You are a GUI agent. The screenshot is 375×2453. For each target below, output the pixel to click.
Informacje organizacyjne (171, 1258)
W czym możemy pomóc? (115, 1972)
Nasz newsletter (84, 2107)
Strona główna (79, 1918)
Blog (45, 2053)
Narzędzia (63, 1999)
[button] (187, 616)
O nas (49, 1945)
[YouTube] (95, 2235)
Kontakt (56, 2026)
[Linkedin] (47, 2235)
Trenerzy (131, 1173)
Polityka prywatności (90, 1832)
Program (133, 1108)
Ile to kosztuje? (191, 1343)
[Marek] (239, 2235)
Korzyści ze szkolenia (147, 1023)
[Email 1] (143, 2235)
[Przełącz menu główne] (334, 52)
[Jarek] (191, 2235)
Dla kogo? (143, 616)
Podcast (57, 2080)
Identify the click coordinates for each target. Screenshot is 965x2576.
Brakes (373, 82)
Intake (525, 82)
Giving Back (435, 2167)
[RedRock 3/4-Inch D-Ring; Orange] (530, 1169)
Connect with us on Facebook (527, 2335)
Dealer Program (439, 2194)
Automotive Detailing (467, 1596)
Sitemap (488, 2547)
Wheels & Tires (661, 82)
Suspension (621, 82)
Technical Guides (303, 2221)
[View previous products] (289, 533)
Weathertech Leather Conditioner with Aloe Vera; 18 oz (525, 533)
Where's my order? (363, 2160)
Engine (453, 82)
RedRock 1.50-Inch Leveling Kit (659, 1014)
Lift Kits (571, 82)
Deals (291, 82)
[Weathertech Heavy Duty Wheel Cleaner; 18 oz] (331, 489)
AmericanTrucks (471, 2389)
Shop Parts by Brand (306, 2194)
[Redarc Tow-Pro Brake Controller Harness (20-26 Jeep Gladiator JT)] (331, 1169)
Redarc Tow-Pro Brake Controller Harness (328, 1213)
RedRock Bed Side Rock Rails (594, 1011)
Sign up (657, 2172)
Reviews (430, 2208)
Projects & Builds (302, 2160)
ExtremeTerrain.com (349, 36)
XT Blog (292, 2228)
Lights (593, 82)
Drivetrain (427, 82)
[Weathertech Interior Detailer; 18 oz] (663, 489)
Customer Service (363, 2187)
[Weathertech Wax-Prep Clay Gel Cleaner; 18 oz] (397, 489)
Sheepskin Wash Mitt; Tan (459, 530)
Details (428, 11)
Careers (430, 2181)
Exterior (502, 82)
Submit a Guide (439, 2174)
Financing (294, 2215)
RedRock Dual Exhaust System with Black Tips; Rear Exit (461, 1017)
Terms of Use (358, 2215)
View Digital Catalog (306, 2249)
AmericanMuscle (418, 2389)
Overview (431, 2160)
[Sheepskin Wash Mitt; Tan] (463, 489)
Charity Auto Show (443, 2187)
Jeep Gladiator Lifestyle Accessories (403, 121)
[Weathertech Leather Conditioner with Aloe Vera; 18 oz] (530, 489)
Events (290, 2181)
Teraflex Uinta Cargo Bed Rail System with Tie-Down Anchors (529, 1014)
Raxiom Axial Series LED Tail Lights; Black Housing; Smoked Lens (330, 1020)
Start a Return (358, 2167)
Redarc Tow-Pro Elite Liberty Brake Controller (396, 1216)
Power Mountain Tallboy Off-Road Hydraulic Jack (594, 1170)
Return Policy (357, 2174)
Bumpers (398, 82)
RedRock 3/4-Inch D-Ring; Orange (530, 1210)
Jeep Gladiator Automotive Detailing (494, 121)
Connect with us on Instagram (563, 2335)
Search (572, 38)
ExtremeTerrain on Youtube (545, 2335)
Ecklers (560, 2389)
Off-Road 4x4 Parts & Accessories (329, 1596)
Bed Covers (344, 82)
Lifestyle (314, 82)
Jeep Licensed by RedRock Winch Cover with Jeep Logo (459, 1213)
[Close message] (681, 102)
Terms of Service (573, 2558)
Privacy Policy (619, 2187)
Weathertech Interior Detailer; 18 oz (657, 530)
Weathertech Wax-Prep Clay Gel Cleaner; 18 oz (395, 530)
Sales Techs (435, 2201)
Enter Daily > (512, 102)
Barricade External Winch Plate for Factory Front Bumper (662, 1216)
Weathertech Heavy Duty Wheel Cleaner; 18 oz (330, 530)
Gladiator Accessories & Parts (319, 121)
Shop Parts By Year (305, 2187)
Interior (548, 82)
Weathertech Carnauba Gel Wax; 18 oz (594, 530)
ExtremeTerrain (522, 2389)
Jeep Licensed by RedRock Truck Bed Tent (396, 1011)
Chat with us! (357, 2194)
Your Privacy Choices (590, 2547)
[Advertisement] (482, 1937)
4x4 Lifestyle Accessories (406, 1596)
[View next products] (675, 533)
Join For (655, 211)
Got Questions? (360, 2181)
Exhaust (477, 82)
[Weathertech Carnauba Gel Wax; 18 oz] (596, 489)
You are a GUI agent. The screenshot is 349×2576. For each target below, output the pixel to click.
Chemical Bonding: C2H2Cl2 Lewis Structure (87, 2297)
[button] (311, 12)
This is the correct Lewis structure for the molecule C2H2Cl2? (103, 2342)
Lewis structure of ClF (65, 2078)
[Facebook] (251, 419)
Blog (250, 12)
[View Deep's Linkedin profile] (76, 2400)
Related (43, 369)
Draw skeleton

---*---

What to work on:
The lines to copy are those above that contain "products".

Expected answer:
[View previous products] (289, 533)
[View next products] (675, 533)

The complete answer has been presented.